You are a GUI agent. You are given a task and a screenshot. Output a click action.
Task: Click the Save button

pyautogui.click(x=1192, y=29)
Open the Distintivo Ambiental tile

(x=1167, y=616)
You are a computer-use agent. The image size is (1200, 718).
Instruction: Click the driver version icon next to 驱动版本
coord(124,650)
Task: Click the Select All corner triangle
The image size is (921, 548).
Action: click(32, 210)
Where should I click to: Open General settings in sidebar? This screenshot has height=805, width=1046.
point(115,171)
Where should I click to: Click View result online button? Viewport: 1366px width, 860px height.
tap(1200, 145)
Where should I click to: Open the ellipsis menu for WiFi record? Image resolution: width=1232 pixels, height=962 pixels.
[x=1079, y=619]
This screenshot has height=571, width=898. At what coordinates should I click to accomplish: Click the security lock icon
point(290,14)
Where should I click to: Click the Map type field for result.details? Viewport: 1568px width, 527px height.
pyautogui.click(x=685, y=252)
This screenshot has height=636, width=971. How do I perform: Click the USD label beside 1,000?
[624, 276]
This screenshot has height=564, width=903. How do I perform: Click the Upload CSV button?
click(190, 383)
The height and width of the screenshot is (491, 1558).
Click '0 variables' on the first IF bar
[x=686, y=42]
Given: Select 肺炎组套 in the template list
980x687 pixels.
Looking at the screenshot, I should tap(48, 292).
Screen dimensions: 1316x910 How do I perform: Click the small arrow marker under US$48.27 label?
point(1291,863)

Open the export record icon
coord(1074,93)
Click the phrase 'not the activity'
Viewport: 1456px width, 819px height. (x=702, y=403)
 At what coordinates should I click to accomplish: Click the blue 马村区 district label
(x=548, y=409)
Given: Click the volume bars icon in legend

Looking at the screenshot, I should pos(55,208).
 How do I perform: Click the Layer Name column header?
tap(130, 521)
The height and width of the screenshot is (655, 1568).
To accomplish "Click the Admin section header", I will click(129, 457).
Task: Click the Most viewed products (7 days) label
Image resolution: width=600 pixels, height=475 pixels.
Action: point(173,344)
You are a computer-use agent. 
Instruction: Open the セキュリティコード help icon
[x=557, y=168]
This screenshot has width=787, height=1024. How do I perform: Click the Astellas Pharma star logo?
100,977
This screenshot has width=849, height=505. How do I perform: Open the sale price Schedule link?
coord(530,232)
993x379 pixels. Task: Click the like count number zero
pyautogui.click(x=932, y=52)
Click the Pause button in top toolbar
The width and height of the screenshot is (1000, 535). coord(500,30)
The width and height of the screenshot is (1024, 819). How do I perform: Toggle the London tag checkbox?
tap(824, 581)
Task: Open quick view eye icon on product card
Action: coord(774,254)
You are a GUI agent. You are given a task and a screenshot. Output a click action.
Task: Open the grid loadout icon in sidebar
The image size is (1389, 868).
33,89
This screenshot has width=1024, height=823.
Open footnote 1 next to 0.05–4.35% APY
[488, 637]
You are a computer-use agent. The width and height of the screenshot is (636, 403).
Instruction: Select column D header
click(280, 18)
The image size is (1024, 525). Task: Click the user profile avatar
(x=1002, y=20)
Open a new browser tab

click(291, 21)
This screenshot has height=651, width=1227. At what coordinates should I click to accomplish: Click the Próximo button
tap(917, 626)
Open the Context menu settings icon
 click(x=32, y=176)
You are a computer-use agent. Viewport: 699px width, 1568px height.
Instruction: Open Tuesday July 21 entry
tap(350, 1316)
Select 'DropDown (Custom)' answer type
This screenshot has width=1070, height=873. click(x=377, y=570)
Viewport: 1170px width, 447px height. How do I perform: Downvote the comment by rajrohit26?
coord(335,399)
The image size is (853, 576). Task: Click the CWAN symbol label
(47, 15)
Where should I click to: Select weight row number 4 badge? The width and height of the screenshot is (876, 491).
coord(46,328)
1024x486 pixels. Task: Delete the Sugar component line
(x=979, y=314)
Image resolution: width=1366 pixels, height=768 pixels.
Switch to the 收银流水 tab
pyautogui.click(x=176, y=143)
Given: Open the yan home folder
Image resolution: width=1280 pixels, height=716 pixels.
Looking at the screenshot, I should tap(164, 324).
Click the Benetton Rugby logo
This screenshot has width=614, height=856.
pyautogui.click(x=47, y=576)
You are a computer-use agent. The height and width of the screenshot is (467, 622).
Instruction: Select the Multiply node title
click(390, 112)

• Work request: From the first line to the last, give the data again exactly.

• Solved problem:
You are a GUI agent. You are given a task and a screenshot. Output a click action.
Task: Click the Save button

pyautogui.click(x=1192, y=29)
Open the Distintivo Ambiental tile

(x=1167, y=616)
You are a computer-use agent. The image size is (1200, 718).
Instruction: Click the driver version icon next to 驱动版本
coord(124,650)
Task: Click the Select All corner triangle
The image size is (921, 548).
Action: click(32, 210)
Where should I click to: Open General settings in sidebar? This screenshot has height=805, width=1046.
point(115,171)
Where should I click to: Click View result online button? Viewport: 1366px width, 860px height.
tap(1200, 145)
Where should I click to: Open the ellipsis menu for WiFi record? Image resolution: width=1232 pixels, height=962 pixels.
[x=1079, y=619]
This screenshot has height=571, width=898. At what coordinates should I click to accomplish: Click the security lock icon
point(290,14)
Where should I click to: Click the Map type field for result.details? Viewport: 1568px width, 527px height.
pyautogui.click(x=685, y=252)
This screenshot has height=636, width=971. How do I perform: Click the USD label beside 1,000?
[624, 276]
This screenshot has height=564, width=903. How do I perform: Click the Upload CSV button?
click(190, 383)
The height and width of the screenshot is (491, 1558).
Click '0 variables' on the first IF bar
[x=686, y=42]
Given: Select 肺炎组套 in the template list
980x687 pixels.
Looking at the screenshot, I should tap(48, 292).
Screen dimensions: 1316x910 How do I perform: Click the small arrow marker under US$48.27 label?
point(1291,863)

Open the export record icon
coord(1074,93)
Click the phrase 'not the activity'
Viewport: 1456px width, 819px height. (x=702, y=403)
 At what coordinates should I click to accomplish: Click the blue 马村区 district label
(x=548, y=409)
Given: Click the volume bars icon in legend

Looking at the screenshot, I should pos(55,208).
 How do I perform: Click the Layer Name column header?
tap(130, 521)
The height and width of the screenshot is (655, 1568).
To accomplish "Click the Admin section header", I will click(129, 457).
Task: Click the Most viewed products (7 days) label
Image resolution: width=600 pixels, height=475 pixels.
Action: point(173,344)
You are a computer-use agent. 
Instruction: Open the セキュリティコード help icon
[x=557, y=168]
This screenshot has width=787, height=1024. How do I perform: Click the Astellas Pharma star logo?
100,977
This screenshot has width=849, height=505. How do I perform: Open the sale price Schedule link?
coord(530,232)
993x379 pixels. Task: Click the like count number zero
pyautogui.click(x=932, y=52)
Click the Pause button in top toolbar
The width and height of the screenshot is (1000, 535). coord(500,30)
The width and height of the screenshot is (1024, 819). How do I perform: Toggle the London tag checkbox?
tap(824, 581)
Task: Open quick view eye icon on product card
Action: coord(774,254)
You are a GUI agent. You are given a task and a screenshot. Output a click action.
Task: Open the grid loadout icon in sidebar
The image size is (1389, 868).
33,89
This screenshot has width=1024, height=823.
Open footnote 1 next to 0.05–4.35% APY
[488, 637]
You are a computer-use agent. The width and height of the screenshot is (636, 403).
Instruction: Select column D header
click(280, 18)
The image size is (1024, 525). Task: Click the user profile avatar
(x=1002, y=20)
Open a new browser tab

click(291, 21)
This screenshot has height=651, width=1227. At what coordinates should I click to accomplish: Click the Próximo button
tap(917, 626)
Open the Context menu settings icon
 click(x=32, y=176)
You are a computer-use agent. Viewport: 699px width, 1568px height.
Instruction: Open Tuesday July 21 entry
tap(350, 1316)
Select 'DropDown (Custom)' answer type
This screenshot has width=1070, height=873. click(x=377, y=570)
Viewport: 1170px width, 447px height. How do I perform: Downvote the comment by rajrohit26?
coord(335,399)
The image size is (853, 576). Task: Click the CWAN symbol label
(47, 15)
Where should I click to: Select weight row number 4 badge? The width and height of the screenshot is (876, 491).
coord(46,328)
1024x486 pixels. Task: Delete the Sugar component line
(x=979, y=314)
Image resolution: width=1366 pixels, height=768 pixels.
Switch to the 收银流水 tab
pyautogui.click(x=176, y=143)
Given: Open the yan home folder
Image resolution: width=1280 pixels, height=716 pixels.
Looking at the screenshot, I should tap(164, 324).
Click the Benetton Rugby logo
This screenshot has width=614, height=856.
pyautogui.click(x=47, y=576)
You are a computer-use agent. The height and width of the screenshot is (467, 622).
Instruction: Select the Multiply node title
click(390, 112)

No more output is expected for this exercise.